DRL-Driven Edge-Aware Utility Optimization for Multi-Slice 6G Networks

Ahmed M. Abd El-Haleem; Ibrahim I. Ibrahim; Khaled M. Naguib; Mahmoud M. Elmessalawy; Soumaya Cherkaoui

arxiv: 2605.23056 · v1 · pith:HZGKLLCXnew · submitted 2026-05-21 · 💻 cs.NI · cs.AI

DRL-Driven Edge-Aware Utility Optimization for Multi-Slice 6G Networks

Khaled M. Naguib , Soumaya Cherkaoui , Mahmoud M. Elmessalawy , Ahmed M. Abd El-Haleem , Ibrahim I. Ibrahim This is my paper

Pith reviewed 2026-05-25 04:59 UTC · model grok-4.3

classification 💻 cs.NI cs.AI

keywords deep q-networkedge caching6g networkso-rannetwork slicingvirtual realityresource allocationreinforcement learning

0 comments

The pith

A DQN-based framework optimizes edge caching and resource allocation across 6G O-RAN slices to cut latency for VR services.

A machine-rendered reading of the paper's core claim, the machinery that carries it, and where it could break.

This paper establishes a framework that places Deep Q-Network agents in the O-RAN control plane to optimize edge caching and dynamic resource provisioning for multiple network slices. The system targets the ultra-low latency and high bandwidth needs of virtual reality by supporting eMBB, URLLC, and MBRLLC slices through proactive content distribution and real-time allocation. Simulations show the approach reduces latency and raises throughput relative to conventional methods.
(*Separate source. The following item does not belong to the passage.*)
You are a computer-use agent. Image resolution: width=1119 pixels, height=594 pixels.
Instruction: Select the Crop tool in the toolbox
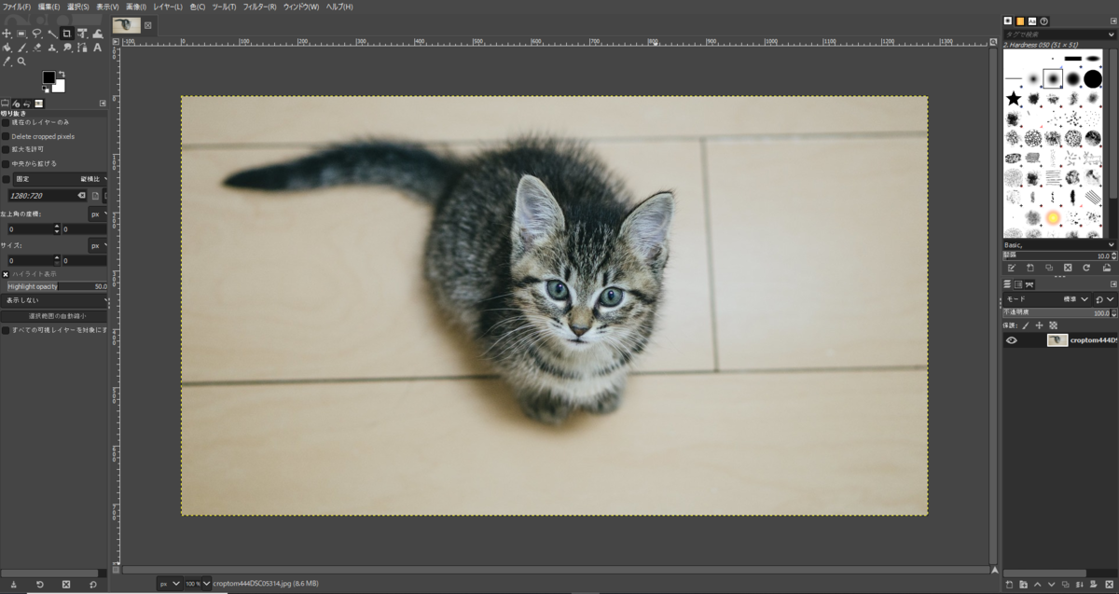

A reader would care because it directly tackles the delivery of immersive experiences on next-generation mobile networks.

Core claim

The paper claims that incorporating DRL agents into the network control plane allows proactive and adaptive content distribution as well as real-time computational resource allocation that meets the quality-of-service demands of eMBB, URLLC, and MBRLLC slices essential for VR, with the DQN-based optimization consistently outperforming traditional methods in reducing latency and improving throughput.

What carries the argument

Deep Q-Network agents integrated into the O-RAN control plane to perform proactive content distribution and real-time resource allocation across eMBB, URLLC, and MBRLLC slices.

If this is right

The framework supports quality-of-service requirements for eMBB, URLLC, and MBRLLC slices.
Latency decreases compared with traditional resource allocation methods.
Throughput increases for immersive VR traffic.
Support for VR applications becomes more reliable and responsive in 6G settings.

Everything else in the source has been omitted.